Items from a dataset
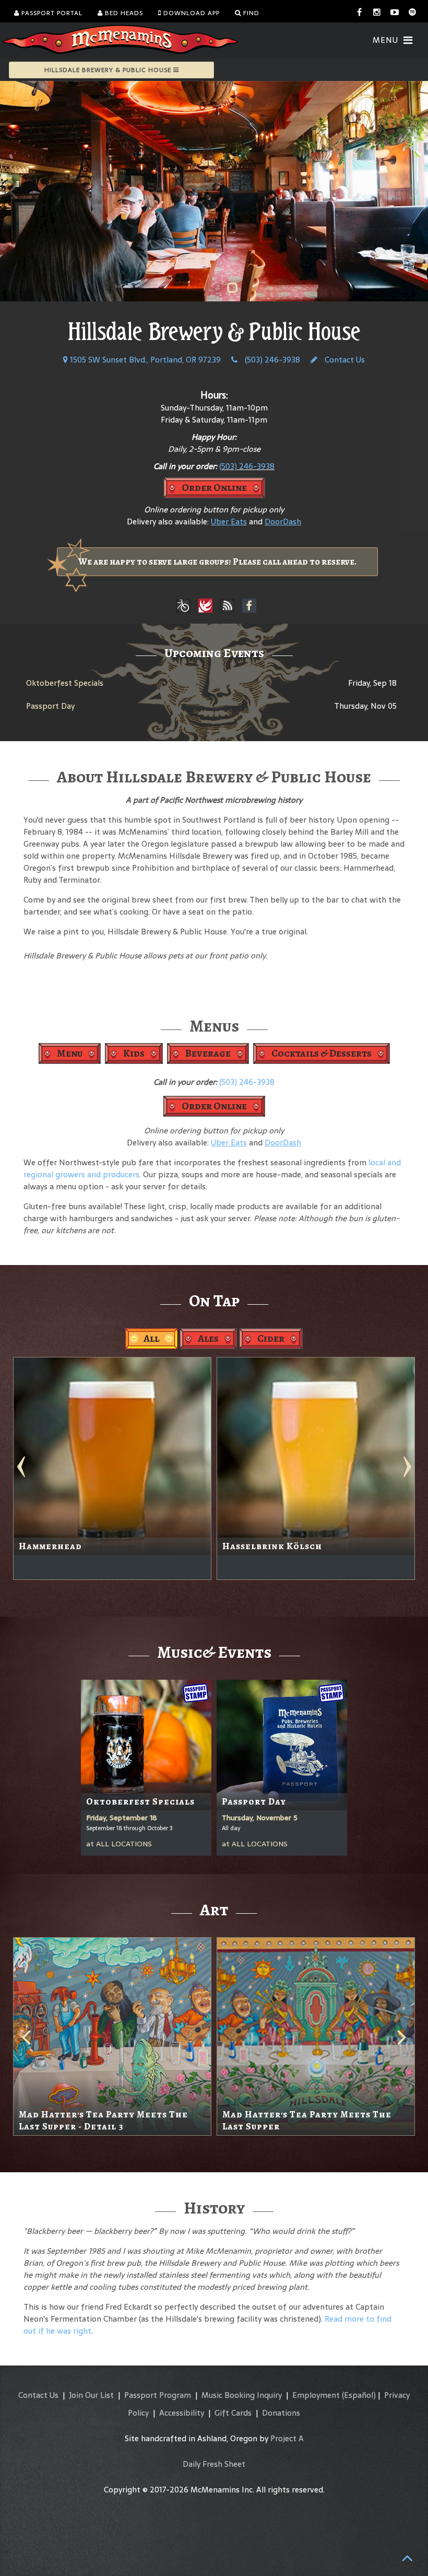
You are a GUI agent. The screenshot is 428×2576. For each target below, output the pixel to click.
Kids (134, 1053)
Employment (316, 2395)
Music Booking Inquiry (241, 2395)
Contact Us (344, 359)
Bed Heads (123, 13)
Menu (69, 1053)
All (151, 1338)
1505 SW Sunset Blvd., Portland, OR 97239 (144, 359)
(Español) (359, 2395)
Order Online (214, 488)
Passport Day (50, 705)
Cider (270, 1338)
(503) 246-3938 (271, 359)
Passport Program (157, 2395)
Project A (287, 2438)
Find (250, 13)
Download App (190, 13)
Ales (208, 1338)
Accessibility (181, 2412)
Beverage (208, 1053)
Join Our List (91, 2395)
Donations (281, 2412)
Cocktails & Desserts (321, 1053)
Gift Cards (233, 2412)
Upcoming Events (214, 653)
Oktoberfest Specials (64, 682)
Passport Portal (50, 13)
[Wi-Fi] (227, 606)
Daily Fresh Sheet (214, 2463)
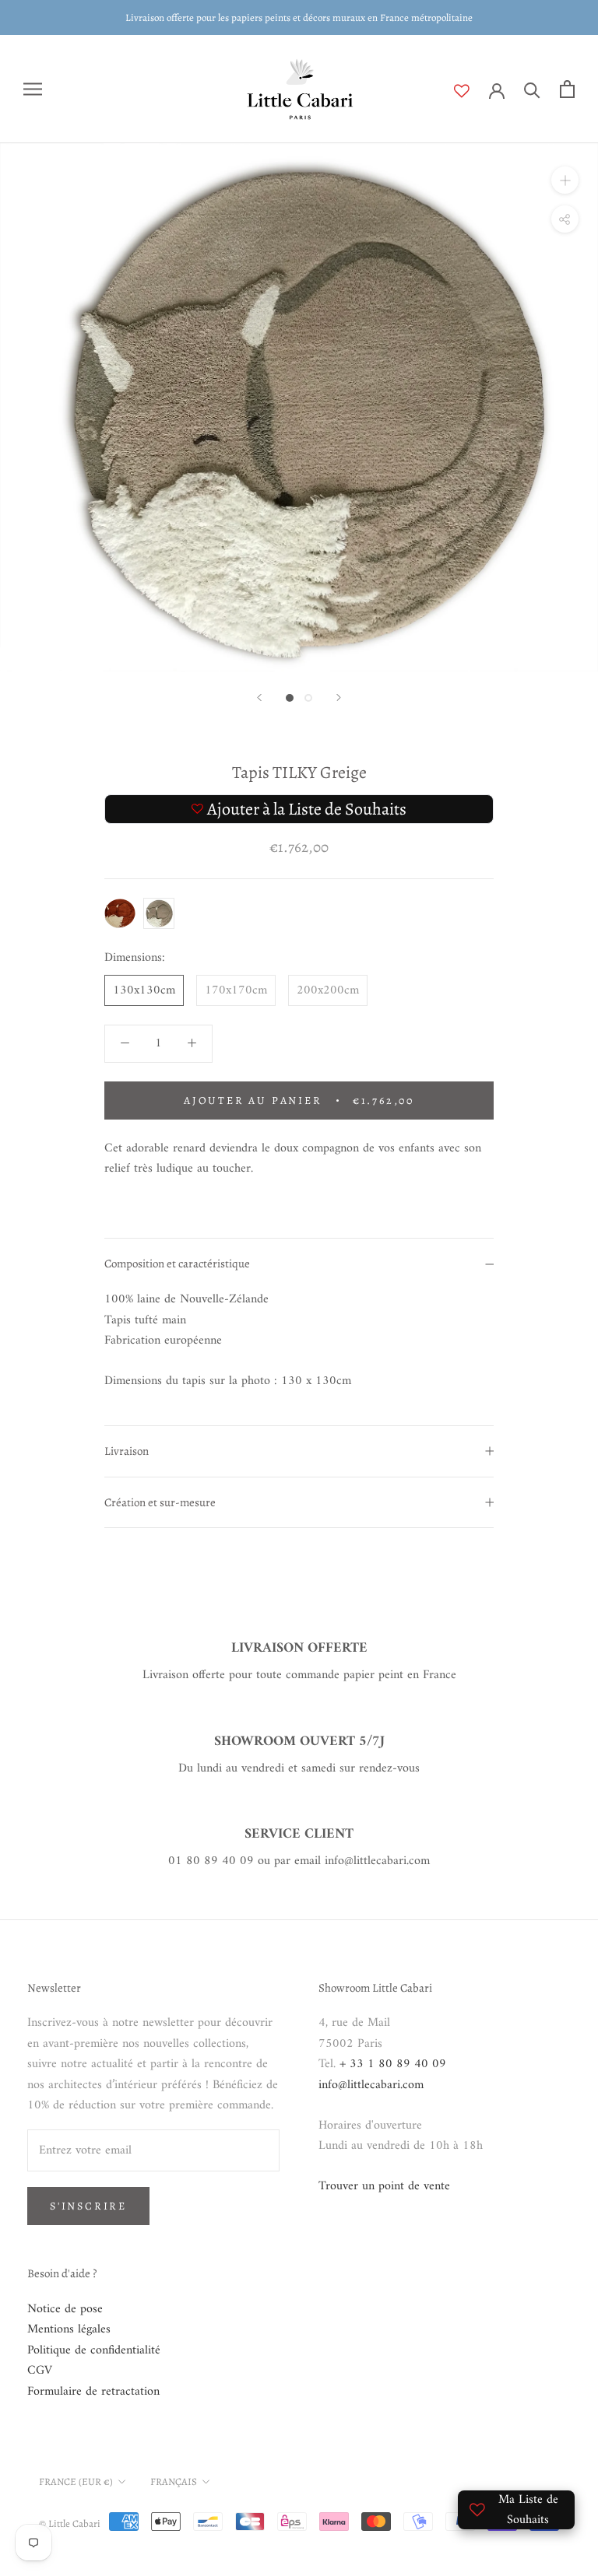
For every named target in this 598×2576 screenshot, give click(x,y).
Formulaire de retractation (93, 2392)
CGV (39, 2370)
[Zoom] (565, 180)
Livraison (126, 1451)
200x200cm (328, 990)
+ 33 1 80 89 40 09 (392, 2064)
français (173, 2481)
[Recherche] (532, 89)
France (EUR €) (76, 2481)
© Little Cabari (69, 2523)
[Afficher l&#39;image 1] (290, 698)
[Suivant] (338, 697)
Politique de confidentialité (93, 2350)
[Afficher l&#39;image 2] (308, 698)
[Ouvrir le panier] (567, 89)
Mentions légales (69, 2329)
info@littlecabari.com (371, 2085)
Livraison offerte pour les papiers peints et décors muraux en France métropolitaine (299, 17)
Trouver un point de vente (384, 2186)
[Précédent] (259, 697)
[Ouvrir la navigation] (32, 89)
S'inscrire (88, 2206)
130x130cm (144, 990)
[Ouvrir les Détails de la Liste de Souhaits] (471, 91)
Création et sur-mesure (160, 1502)
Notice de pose (65, 2309)
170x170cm (236, 990)
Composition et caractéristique (177, 1263)
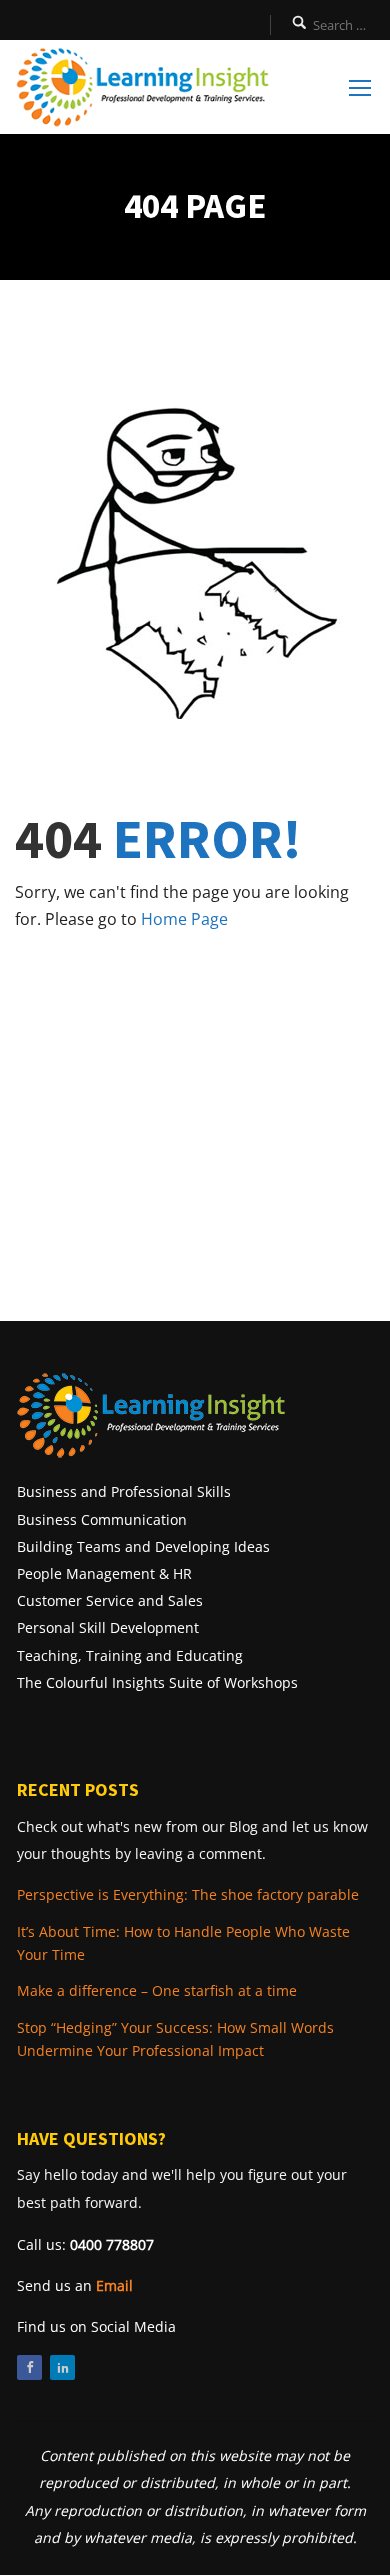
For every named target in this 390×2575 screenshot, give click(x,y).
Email (114, 2285)
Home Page (184, 919)
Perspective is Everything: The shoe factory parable (188, 1894)
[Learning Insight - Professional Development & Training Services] (142, 87)
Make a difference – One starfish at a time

_Exercise aim:_
Go through the entries above and count the lines with the word "screenshot", then give only that number.

_Written solution:_
3